This article – Young Learners Need Librarians, Not Just Google – from Forbes, a US business magazine, is a great read. It is especially inspiring for librarians in schools and those working in companies. Here are some particularly good quotes:
As a former corporate lawyer, I owe much of my success to effective research skills that evolved, with the help of skilled trainers, as new tools came along. As a former executive officer at a company that had 1,200 employees in 29 countries worldwide, I know that without adequate media literacy training, kids will not succeed in a 21st-century workplace
<…>
In a recent study of fifth grade students in the Netherlands, most never questioned the credibility of a Web site, even though they had just completed a course on information literacy. When my company asked 300 school students how they searched, nearly half answered: “I type a question.” When we asked how students knew if a site was credible, the most common answers were “if it sounds good” or “if it has the information I need.” Equally dismal was their widespread failure to check a source’s date, author or citations.
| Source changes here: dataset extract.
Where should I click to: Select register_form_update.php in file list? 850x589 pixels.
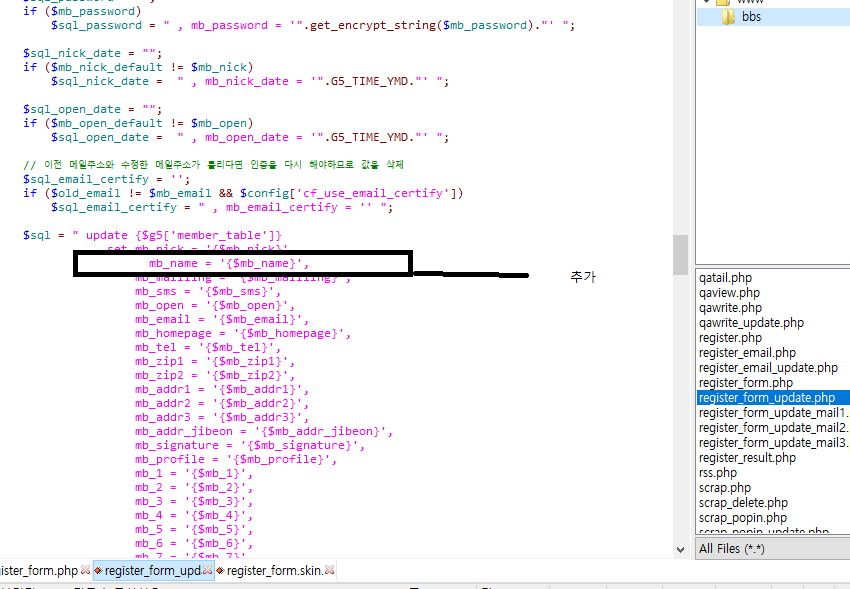tap(766, 397)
This is troubling for it implies that information literacy training, at least in this specific Dutch case, is failing. One possible explanation is laziness – critical evaluation of information takes longer than simply applying the first thing you find. Yet, I am reluctant to accept the suggestion that laziness is the whole explanation.
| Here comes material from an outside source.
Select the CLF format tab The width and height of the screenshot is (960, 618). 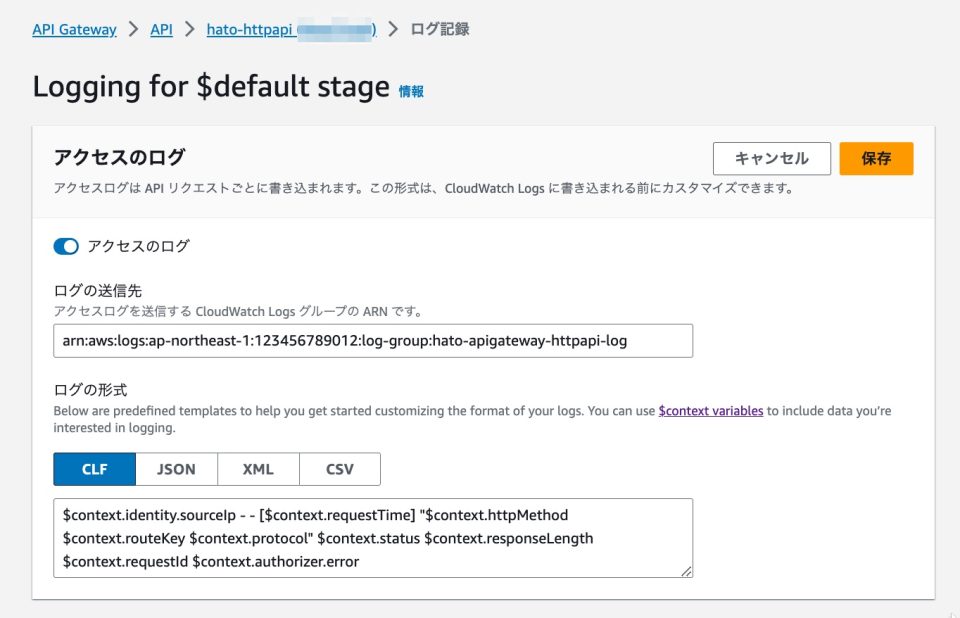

Students at many elite schools are learning critical 21st century skills while librarians are eliminated from budget-stressed school districts. The result? What a University College of London study called a “new divide,” with students who have access to librarians “taking the prize of better grades” while those who don’t have access to school librarians showing up at college beyond hope, having “already developed an ingrained coping behaviour: they have learned to ‘get by’ with Google.
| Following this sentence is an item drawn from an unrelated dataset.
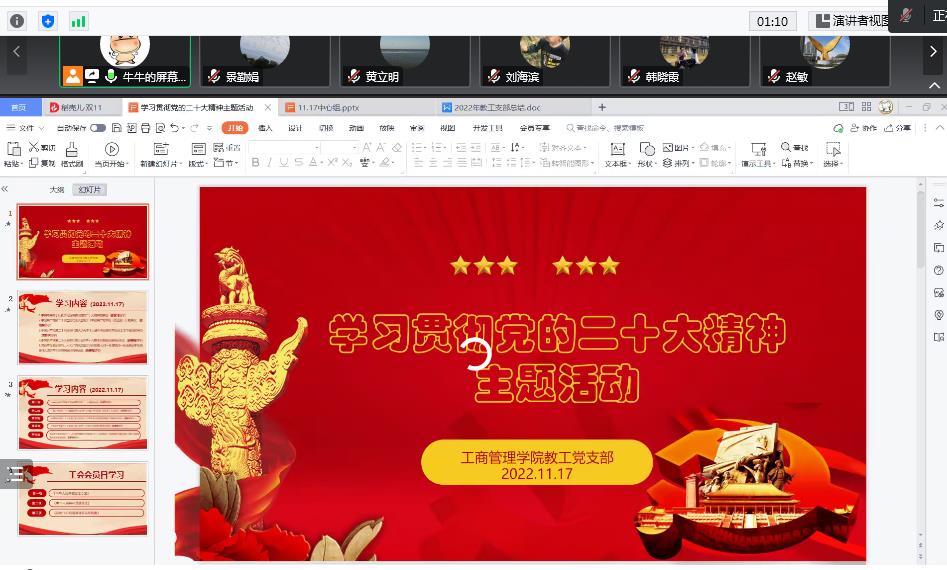The image size is (947, 570).
Task: Click the meeting security shield icon
Action: [48, 21]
I’m very conflicted about this observation. On the one hand, it clearly demonstrates the critical contribution that librarians make to education. On the other hand, it highlights just how great the challenges are to bringing education to all. I do believe that everybody has the right to participate in a rich education and that librarians have an important role. Without the foundation of skills to do research, find relevant information and evaluate it, college and university study becomes close to impossible and career success is equally undermined. If you’re still coming across people that think that Internet search engines eliminate the need for librarians, here’s yet another way to show them the error of their ways.
Related posts:

Thank you for your observations on our article. I don’t think the paragraph about the Netherlands study shows that information literacy training is failing – just that most students need to be retrained – or perhaps reprogrammed more effectively captures the challenge – to go about finding information in the correct manner. It can be done, if school districts recognize the challenge and properly allocate resources to address it. My company is doing its part by working closely with librarians and other educators to develop free tools and content that teach students how to use the Web effectively.
Thanks for commenting Mark, I’m happy to continue the conversation. In thinking about the issue further, I think another key issue raised by the Dutch study is the whole question of assessing information literacy (IL) training. It is provided to many students and in many different contexts yet evidence on its effectiveness is far from robust though one hears many good stories to that effect. I attending a presentation by an academic science librarian last year who had much success with information literacy when she worked with a professor to make IL into a course assignment. That way, information literacy is even better aligned with student motivation.